The evidence in this case is in conflict. The question of guilt was for the jury, and therefore the general charge was properly refused.
Refused charge 3 omits a consideration of evidence tending to prove a participation in the possession of the still. The visit of defendant to the still at the time of the raid may have been for the purpose of obtaining whisky for a sick child, and yet the defendant may have owned and been in possession of the still either as joint owner or individually. Therefore, the hypothesis stated in the charge does not predicate an acquittal upon a fact inconsistent with defendant's guilt. In all of those decisions where charges of this character have been held good, the facts hypothesized were inconsistent with defendant's guilt, coupled with a consideration of the entire evidence. 8 So. Digest Crim. Law 789 (18), and in Butler v. State, 16 Ala. 234,77 So. 72, 73, Bricken. P. J., said that: "A requested charge, 'If, after considering all the evidence in this case, the jury find there is one single fact proven to their satisfaction which is inconsistent with defendant's guilt, this is sufficient to raise a reasonable doubt of his guilt, and the jury must acquit,' was properly refused as misleading." Moreover, charge 3 contains the vice of singling out specific facts and giving undue prominence to them, which by the long list of decisions collated in 8 So. Digest Crim. Law 811 (1) may not be done. Watts v. State, 8 Ala.

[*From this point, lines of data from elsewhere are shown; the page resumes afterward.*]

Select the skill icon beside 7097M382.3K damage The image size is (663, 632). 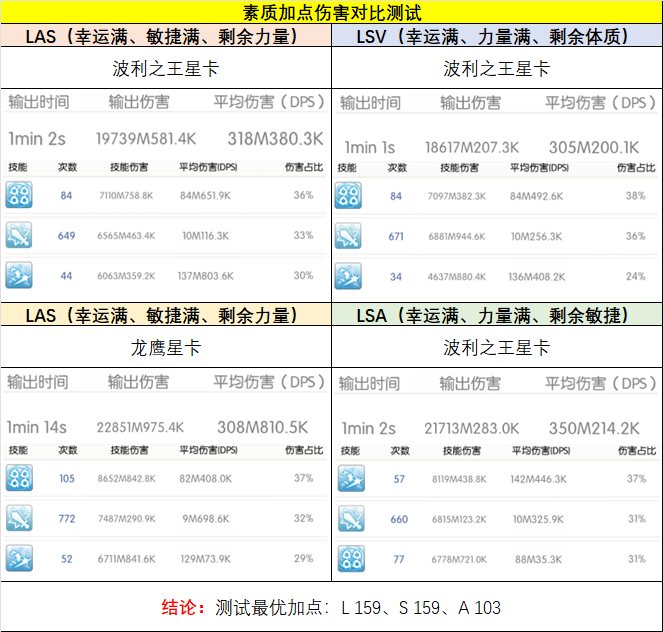[x=351, y=196]

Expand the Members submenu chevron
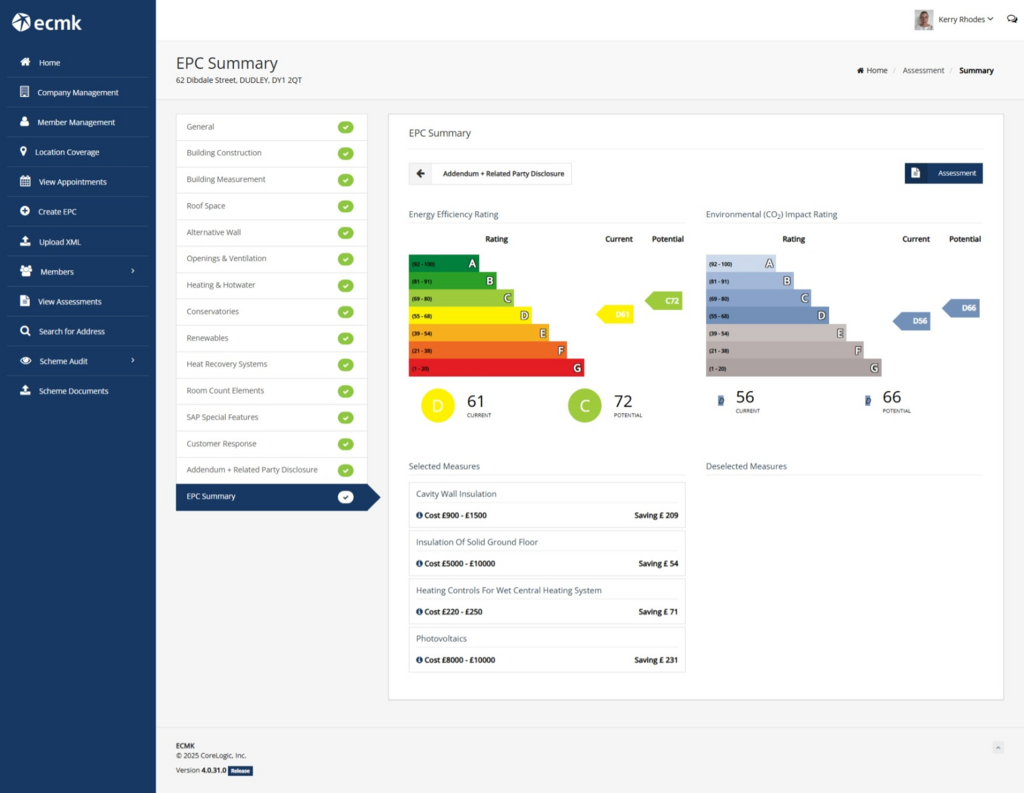click(133, 271)
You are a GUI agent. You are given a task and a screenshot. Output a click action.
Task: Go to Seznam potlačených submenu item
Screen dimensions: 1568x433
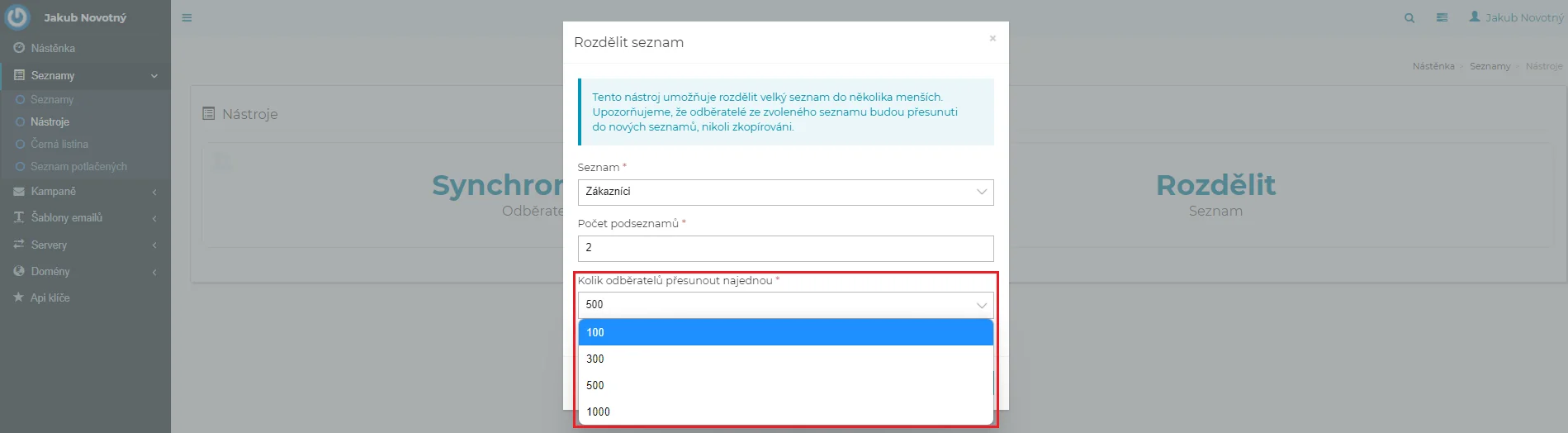78,166
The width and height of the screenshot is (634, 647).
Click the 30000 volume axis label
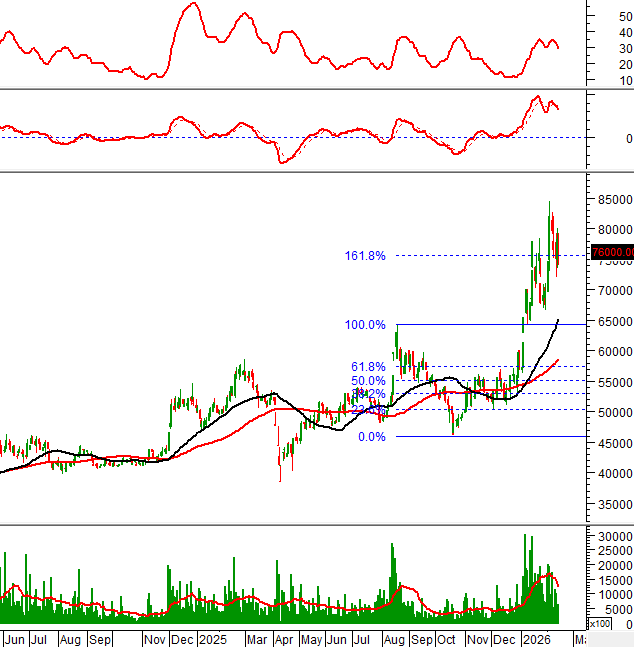[x=613, y=537]
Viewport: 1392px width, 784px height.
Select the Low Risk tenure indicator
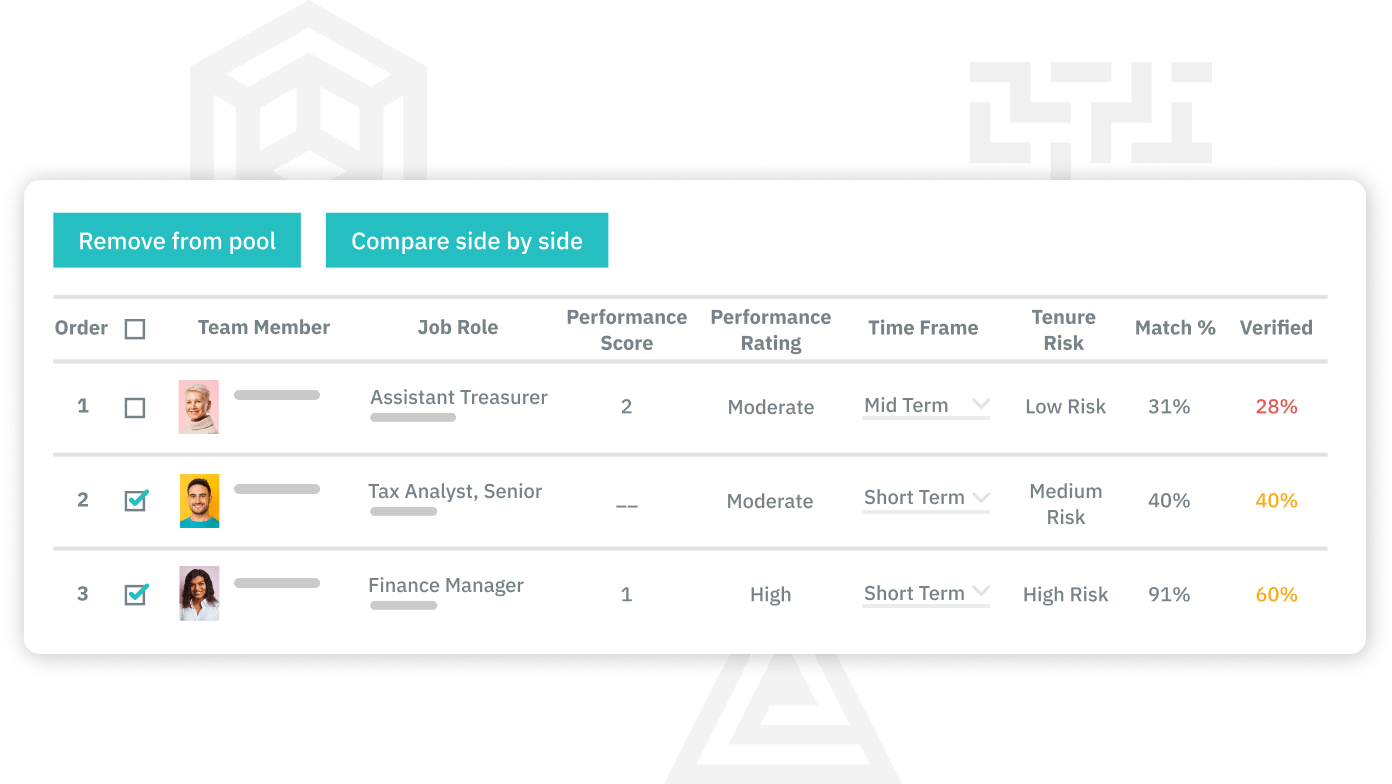[1065, 407]
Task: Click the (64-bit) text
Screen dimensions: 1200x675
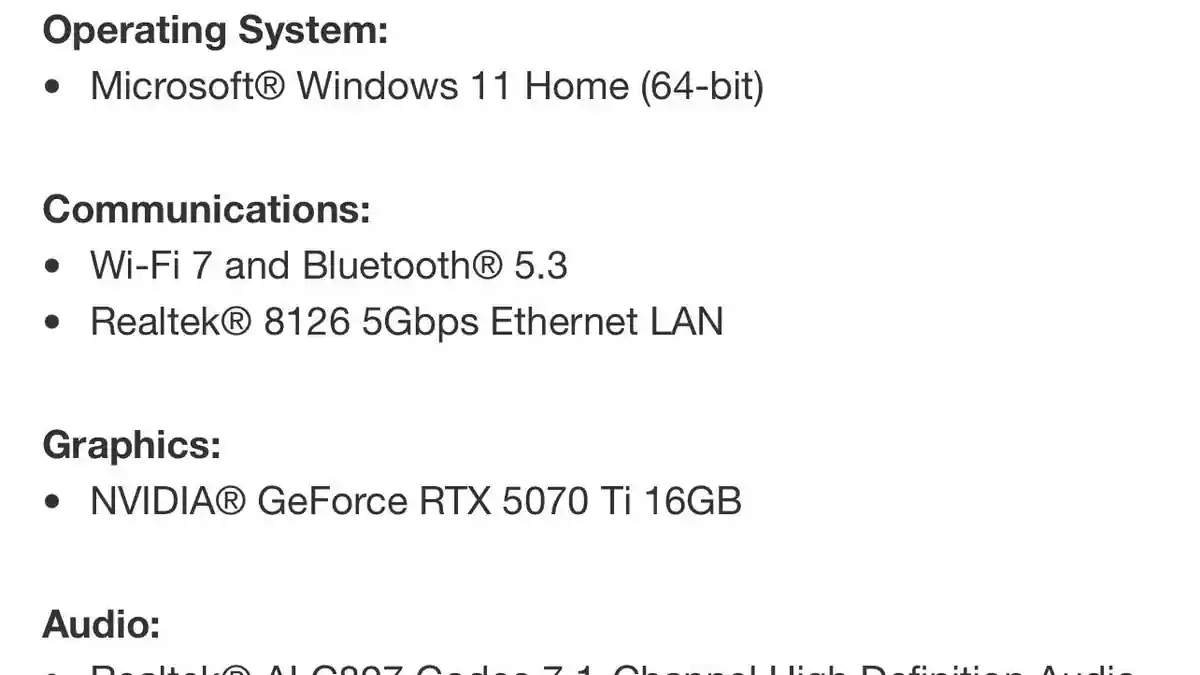Action: 701,86
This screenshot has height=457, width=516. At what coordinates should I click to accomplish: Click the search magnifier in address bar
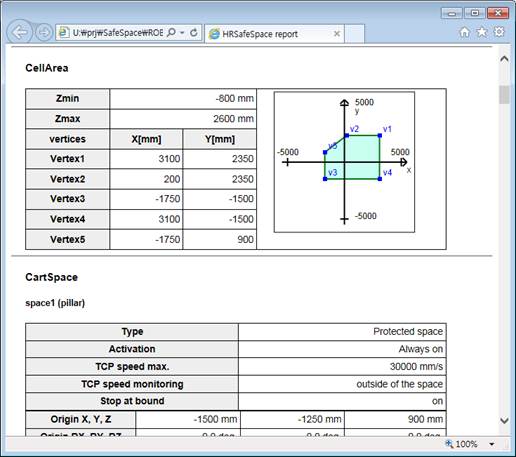pyautogui.click(x=171, y=33)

App. 264, 63 So. 18.
Refused charge 4 is elliptical, and for that reason was properly refused.
No brief was filed in the case on the original submission, but we have examined the various rulings of the court on the admission of testimony and find no prejudicial error.
Let the judgment be affirmed.
Affirmed.
The original opinion is amended, the opinion is extended, and the application is overruled.